Exercise goal:
Return all of the records below word for word, keeping every line the same.
— START —
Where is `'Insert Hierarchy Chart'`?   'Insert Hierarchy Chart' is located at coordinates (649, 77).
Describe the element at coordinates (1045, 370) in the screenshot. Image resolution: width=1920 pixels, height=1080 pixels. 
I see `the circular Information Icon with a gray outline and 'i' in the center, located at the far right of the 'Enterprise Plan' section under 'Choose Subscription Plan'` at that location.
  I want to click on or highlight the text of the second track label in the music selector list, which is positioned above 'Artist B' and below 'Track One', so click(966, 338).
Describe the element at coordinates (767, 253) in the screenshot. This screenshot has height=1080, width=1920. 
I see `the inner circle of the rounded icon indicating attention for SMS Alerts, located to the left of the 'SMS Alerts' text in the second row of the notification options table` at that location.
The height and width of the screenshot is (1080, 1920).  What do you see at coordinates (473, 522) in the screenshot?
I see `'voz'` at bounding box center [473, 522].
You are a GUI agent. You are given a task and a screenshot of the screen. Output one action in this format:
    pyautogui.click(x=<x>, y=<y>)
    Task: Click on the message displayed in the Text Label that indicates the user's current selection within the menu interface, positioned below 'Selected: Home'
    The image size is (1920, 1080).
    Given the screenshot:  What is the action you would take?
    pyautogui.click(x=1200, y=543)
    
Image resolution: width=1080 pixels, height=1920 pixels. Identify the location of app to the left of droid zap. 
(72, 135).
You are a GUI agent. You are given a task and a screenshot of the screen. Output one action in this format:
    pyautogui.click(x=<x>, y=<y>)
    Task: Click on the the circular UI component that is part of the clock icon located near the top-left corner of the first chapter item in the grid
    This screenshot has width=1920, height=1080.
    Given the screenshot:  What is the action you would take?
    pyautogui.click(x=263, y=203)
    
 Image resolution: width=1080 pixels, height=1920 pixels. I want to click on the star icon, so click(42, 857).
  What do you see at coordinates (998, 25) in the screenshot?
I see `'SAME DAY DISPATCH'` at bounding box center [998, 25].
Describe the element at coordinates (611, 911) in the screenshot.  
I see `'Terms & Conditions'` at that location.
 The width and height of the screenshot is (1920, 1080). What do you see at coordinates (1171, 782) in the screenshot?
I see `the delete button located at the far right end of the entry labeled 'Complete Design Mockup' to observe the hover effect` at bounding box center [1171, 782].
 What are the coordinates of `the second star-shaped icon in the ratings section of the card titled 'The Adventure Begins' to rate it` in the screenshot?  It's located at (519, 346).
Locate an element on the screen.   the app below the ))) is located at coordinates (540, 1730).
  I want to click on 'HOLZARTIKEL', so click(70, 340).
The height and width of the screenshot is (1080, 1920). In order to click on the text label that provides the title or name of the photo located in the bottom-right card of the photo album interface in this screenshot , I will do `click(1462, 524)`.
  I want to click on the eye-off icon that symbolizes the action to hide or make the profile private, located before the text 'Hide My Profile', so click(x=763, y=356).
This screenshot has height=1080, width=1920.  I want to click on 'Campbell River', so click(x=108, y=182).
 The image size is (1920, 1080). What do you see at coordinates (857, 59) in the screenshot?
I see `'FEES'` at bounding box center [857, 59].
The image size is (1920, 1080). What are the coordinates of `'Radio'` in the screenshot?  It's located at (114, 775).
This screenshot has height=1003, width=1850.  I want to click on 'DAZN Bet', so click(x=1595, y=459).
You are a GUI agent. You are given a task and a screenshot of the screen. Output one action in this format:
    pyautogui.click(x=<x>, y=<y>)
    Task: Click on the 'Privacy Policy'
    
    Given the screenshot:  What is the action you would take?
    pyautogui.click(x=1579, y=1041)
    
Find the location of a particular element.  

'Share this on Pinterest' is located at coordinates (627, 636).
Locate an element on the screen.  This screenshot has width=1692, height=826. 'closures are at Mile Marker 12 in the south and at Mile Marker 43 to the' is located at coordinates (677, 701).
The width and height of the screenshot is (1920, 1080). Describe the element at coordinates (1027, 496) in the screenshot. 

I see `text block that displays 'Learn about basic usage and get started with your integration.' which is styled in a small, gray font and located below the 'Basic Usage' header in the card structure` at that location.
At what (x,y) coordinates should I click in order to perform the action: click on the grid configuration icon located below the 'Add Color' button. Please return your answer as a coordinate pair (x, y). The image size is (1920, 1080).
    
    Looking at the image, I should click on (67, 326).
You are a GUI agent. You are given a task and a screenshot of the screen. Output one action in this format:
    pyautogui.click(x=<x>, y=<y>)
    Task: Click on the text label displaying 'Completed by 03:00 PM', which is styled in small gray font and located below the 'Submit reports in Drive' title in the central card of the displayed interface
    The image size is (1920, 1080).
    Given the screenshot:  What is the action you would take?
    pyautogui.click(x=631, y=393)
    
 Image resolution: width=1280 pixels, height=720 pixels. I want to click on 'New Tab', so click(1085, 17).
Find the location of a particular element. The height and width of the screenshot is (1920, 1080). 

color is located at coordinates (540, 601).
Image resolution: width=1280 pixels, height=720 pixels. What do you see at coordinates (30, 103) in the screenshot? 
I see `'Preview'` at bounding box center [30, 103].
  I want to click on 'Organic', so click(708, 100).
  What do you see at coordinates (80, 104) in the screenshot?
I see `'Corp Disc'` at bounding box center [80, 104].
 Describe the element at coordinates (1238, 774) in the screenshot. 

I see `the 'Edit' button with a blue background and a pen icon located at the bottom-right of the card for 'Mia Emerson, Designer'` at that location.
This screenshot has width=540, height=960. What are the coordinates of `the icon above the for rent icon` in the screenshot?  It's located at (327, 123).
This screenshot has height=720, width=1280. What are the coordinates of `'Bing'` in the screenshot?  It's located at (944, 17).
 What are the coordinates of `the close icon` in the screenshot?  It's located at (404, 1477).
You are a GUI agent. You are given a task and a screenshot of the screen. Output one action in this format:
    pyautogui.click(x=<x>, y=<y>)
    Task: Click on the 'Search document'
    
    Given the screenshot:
— END —
Right answer:
Where is `'Insert Hierarchy Chart'`?   'Insert Hierarchy Chart' is located at coordinates (649, 77).
Describe the element at coordinates (1045, 370) in the screenshot. Image resolution: width=1920 pixels, height=1080 pixels. 
I see `the circular Information Icon with a gray outline and 'i' in the center, located at the far right of the 'Enterprise Plan' section under 'Choose Subscription Plan'` at that location.
  I want to click on or highlight the text of the second track label in the music selector list, which is positioned above 'Artist B' and below 'Track One', so click(966, 338).
Describe the element at coordinates (767, 253) in the screenshot. This screenshot has height=1080, width=1920. 
I see `the inner circle of the rounded icon indicating attention for SMS Alerts, located to the left of the 'SMS Alerts' text in the second row of the notification options table` at that location.
The height and width of the screenshot is (1080, 1920).  What do you see at coordinates (473, 522) in the screenshot?
I see `'voz'` at bounding box center [473, 522].
You are a GUI agent. You are given a task and a screenshot of the screen. Output one action in this format:
    pyautogui.click(x=<x>, y=<y>)
    Task: Click on the message displayed in the Text Label that indicates the user's current selection within the menu interface, positioned below 'Selected: Home'
    The image size is (1920, 1080).
    Given the screenshot:  What is the action you would take?
    pyautogui.click(x=1200, y=543)
    
Image resolution: width=1080 pixels, height=1920 pixels. Identify the location of app to the left of droid zap. 
(72, 135).
You are a GUI agent. You are given a task and a screenshot of the screen. Output one action in this format:
    pyautogui.click(x=<x>, y=<y>)
    Task: Click on the the circular UI component that is part of the clock icon located near the top-left corner of the first chapter item in the grid
    This screenshot has width=1920, height=1080.
    Given the screenshot:  What is the action you would take?
    pyautogui.click(x=263, y=203)
    
 Image resolution: width=1080 pixels, height=1920 pixels. I want to click on the star icon, so click(42, 857).
  What do you see at coordinates (998, 25) in the screenshot?
I see `'SAME DAY DISPATCH'` at bounding box center [998, 25].
Describe the element at coordinates (611, 911) in the screenshot.  
I see `'Terms & Conditions'` at that location.
 The width and height of the screenshot is (1920, 1080). What do you see at coordinates (1171, 782) in the screenshot?
I see `the delete button located at the far right end of the entry labeled 'Complete Design Mockup' to observe the hover effect` at bounding box center [1171, 782].
 What are the coordinates of `the second star-shaped icon in the ratings section of the card titled 'The Adventure Begins' to rate it` in the screenshot?  It's located at (519, 346).
Locate an element on the screen.   the app below the ))) is located at coordinates (540, 1730).
  I want to click on 'HOLZARTIKEL', so click(70, 340).
The height and width of the screenshot is (1080, 1920). In order to click on the text label that provides the title or name of the photo located in the bottom-right card of the photo album interface in this screenshot , I will do `click(1462, 524)`.
  I want to click on the eye-off icon that symbolizes the action to hide or make the profile private, located before the text 'Hide My Profile', so click(x=763, y=356).
This screenshot has height=1080, width=1920.  I want to click on 'Campbell River', so click(x=108, y=182).
 The image size is (1920, 1080). What do you see at coordinates (857, 59) in the screenshot?
I see `'FEES'` at bounding box center [857, 59].
The image size is (1920, 1080). What are the coordinates of `'Radio'` in the screenshot?  It's located at (114, 775).
This screenshot has height=1003, width=1850.  I want to click on 'DAZN Bet', so click(x=1595, y=459).
You are a GUI agent. You are given a task and a screenshot of the screen. Output one action in this format:
    pyautogui.click(x=<x>, y=<y>)
    Task: Click on the 'Privacy Policy'
    
    Given the screenshot:  What is the action you would take?
    pyautogui.click(x=1579, y=1041)
    
Find the location of a particular element.  

'Share this on Pinterest' is located at coordinates (627, 636).
Locate an element on the screen.  This screenshot has width=1692, height=826. 'closures are at Mile Marker 12 in the south and at Mile Marker 43 to the' is located at coordinates (677, 701).
The width and height of the screenshot is (1920, 1080). Describe the element at coordinates (1027, 496) in the screenshot. 

I see `text block that displays 'Learn about basic usage and get started with your integration.' which is styled in a small, gray font and located below the 'Basic Usage' header in the card structure` at that location.
At what (x,y) coordinates should I click in order to perform the action: click on the grid configuration icon located below the 'Add Color' button. Please return your answer as a coordinate pair (x, y). The image size is (1920, 1080).
    
    Looking at the image, I should click on (67, 326).
You are a GUI agent. You are given a task and a screenshot of the screen. Output one action in this format:
    pyautogui.click(x=<x>, y=<y>)
    Task: Click on the text label displaying 'Completed by 03:00 PM', which is styled in small gray font and located below the 'Submit reports in Drive' title in the central card of the displayed interface
    The image size is (1920, 1080).
    Given the screenshot:  What is the action you would take?
    pyautogui.click(x=631, y=393)
    
 Image resolution: width=1280 pixels, height=720 pixels. I want to click on 'New Tab', so click(1085, 17).
Find the location of a particular element. The height and width of the screenshot is (1920, 1080). 

color is located at coordinates (540, 601).
Image resolution: width=1280 pixels, height=720 pixels. What do you see at coordinates (30, 103) in the screenshot? 
I see `'Preview'` at bounding box center [30, 103].
  I want to click on 'Organic', so click(708, 100).
  What do you see at coordinates (80, 104) in the screenshot?
I see `'Corp Disc'` at bounding box center [80, 104].
 Describe the element at coordinates (1238, 774) in the screenshot. 

I see `the 'Edit' button with a blue background and a pen icon located at the bottom-right of the card for 'Mia Emerson, Designer'` at that location.
This screenshot has width=540, height=960. What are the coordinates of `the icon above the for rent icon` in the screenshot?  It's located at (327, 123).
This screenshot has height=720, width=1280. What are the coordinates of `'Bing'` in the screenshot?  It's located at (944, 17).
 What are the coordinates of `the close icon` in the screenshot?  It's located at (404, 1477).
You are a GUI agent. You are given a task and a screenshot of the screen. Output one action in this format:
    pyautogui.click(x=<x>, y=<y>)
    Task: Click on the 'Search document'
    
    Given the screenshot:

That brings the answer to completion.